Mile 0.0 – If you don't camp there, you start the hike in the parking area at the front of the campground. To your right you will see a kiosk and trail sign for the Williams River Trail, which you will use at the very end of this loop. There is a hand pump here and parking for 6-10 cars. The campground is relatively large with 28 private campsites – including some along Tea Creek. Start the hike by walking up the campground road on your right, straight up the road you used to enter the campground. Pass the campground pit toilets on your left, then several campsites.
Mile 0.6 – In a small open meadow, look for a sign announcing the blue blazed Turkey Point Connector Trail. You could continue straight on the Bannock Shoals Trail and get to the same place, but it takes a lot longer and doesn’t seem as interesting. Take a right onto the Turkey Point Connector Trail.

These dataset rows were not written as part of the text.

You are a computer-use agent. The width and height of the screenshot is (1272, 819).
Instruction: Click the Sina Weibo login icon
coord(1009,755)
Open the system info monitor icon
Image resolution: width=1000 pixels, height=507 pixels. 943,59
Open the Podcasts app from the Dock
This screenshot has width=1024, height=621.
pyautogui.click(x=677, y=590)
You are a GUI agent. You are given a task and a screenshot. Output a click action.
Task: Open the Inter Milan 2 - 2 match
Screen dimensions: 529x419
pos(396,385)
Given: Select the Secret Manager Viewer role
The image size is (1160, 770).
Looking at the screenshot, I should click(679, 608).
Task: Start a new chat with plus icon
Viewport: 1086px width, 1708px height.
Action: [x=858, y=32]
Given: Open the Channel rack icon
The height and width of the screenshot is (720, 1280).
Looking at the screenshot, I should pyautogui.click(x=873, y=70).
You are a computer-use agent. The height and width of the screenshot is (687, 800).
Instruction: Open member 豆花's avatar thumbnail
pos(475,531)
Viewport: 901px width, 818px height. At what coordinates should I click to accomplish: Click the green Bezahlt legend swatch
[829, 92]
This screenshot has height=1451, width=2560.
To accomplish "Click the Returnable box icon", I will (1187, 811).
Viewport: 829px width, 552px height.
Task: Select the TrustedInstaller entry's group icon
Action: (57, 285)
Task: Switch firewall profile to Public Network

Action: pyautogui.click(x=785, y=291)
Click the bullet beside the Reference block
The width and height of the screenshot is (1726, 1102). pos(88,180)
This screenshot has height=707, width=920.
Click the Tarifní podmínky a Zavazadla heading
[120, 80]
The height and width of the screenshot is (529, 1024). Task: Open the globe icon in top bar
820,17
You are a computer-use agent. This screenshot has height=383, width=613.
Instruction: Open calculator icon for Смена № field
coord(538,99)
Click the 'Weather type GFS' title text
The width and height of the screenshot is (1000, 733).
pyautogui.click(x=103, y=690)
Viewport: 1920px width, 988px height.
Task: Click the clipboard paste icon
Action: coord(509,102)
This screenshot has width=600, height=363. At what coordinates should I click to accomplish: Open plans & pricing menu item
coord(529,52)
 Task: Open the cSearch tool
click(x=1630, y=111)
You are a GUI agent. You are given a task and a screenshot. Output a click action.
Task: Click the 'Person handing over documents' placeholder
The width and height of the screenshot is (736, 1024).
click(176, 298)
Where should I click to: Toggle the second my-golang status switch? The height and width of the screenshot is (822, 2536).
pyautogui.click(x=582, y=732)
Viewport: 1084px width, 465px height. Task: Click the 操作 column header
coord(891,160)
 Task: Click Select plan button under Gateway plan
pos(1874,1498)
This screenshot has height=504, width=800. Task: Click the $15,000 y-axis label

Mile 0.5 – The Turkey Point Connector Trail starts with a mild climb on an old woods road before the trail leaves the road, switches back, finds another woods road, and begins climbing more steeply, reaching a grade of 20 percent for a while before the trail ends at the top of the mountain – one of the steeper trails in the entire state. The trail is very rocky in parts, and looks much like several of the trails in Cranberry Wilderness to the south. Although it would seem like a rough descent, this trail is reportedly popular with mountain bikers, and tire channels could be seen in every wet spot on the trail – indicating recent bike use. Be alert!
Mile 2.7 – After a brief level period, the trail begins to climb again while passing through an interesting area with large boulders.
Mile 3.6 – Intersect with the Boundary Trail at the high point on this loop, just over 4300 feet elevation. The Turkey Point Trail ends here. Continue to the right, downhill on the Boundary Trail, hiking along the edge of the National Forest lands.
Mile 4.1 – The forest opens up to the north due to some old clear cuts on private lands. Some trail guides claim that beautiful views are available towards Cranberry Wilderness on trail sections crossed earlier on this hike, but those views did not exist in Summer.